* **Records supplied**
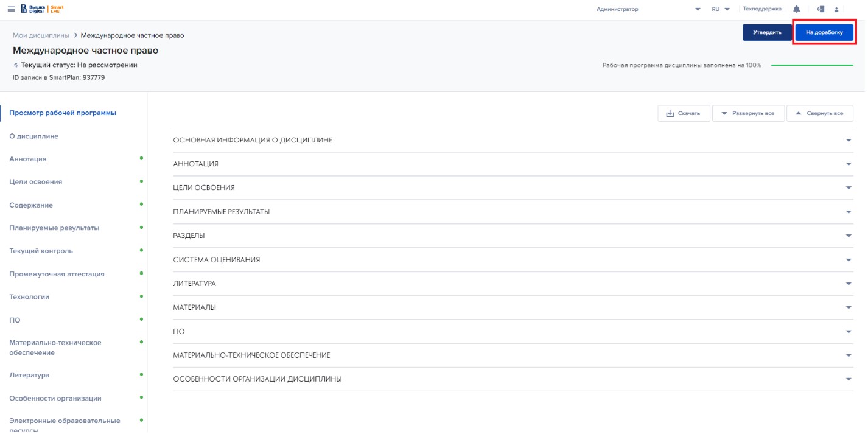Open the user profile icon
The image size is (868, 434).
836,10
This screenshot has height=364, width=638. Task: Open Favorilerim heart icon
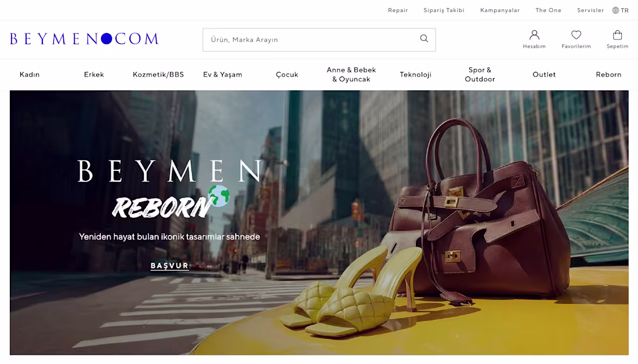(576, 35)
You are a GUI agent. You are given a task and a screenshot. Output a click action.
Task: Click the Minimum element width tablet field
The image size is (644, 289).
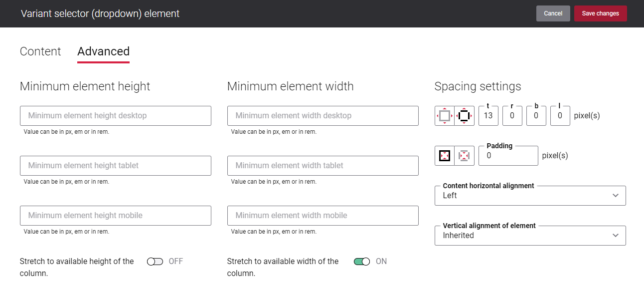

* **What you have to do**
Write out, word for word, the line containing "This screenshot has" and each line after it to the end of the data, and nothing more. Drop the pictures.

* **Output of the exercise**
This screenshot has height=364, width=638. Task: Open Favorilerim heart icon
(576, 35)
You are a GUI agent. You are given a task and a screenshot. Output a click action.
Task: Click the Minimum element width tablet field
The image size is (644, 289).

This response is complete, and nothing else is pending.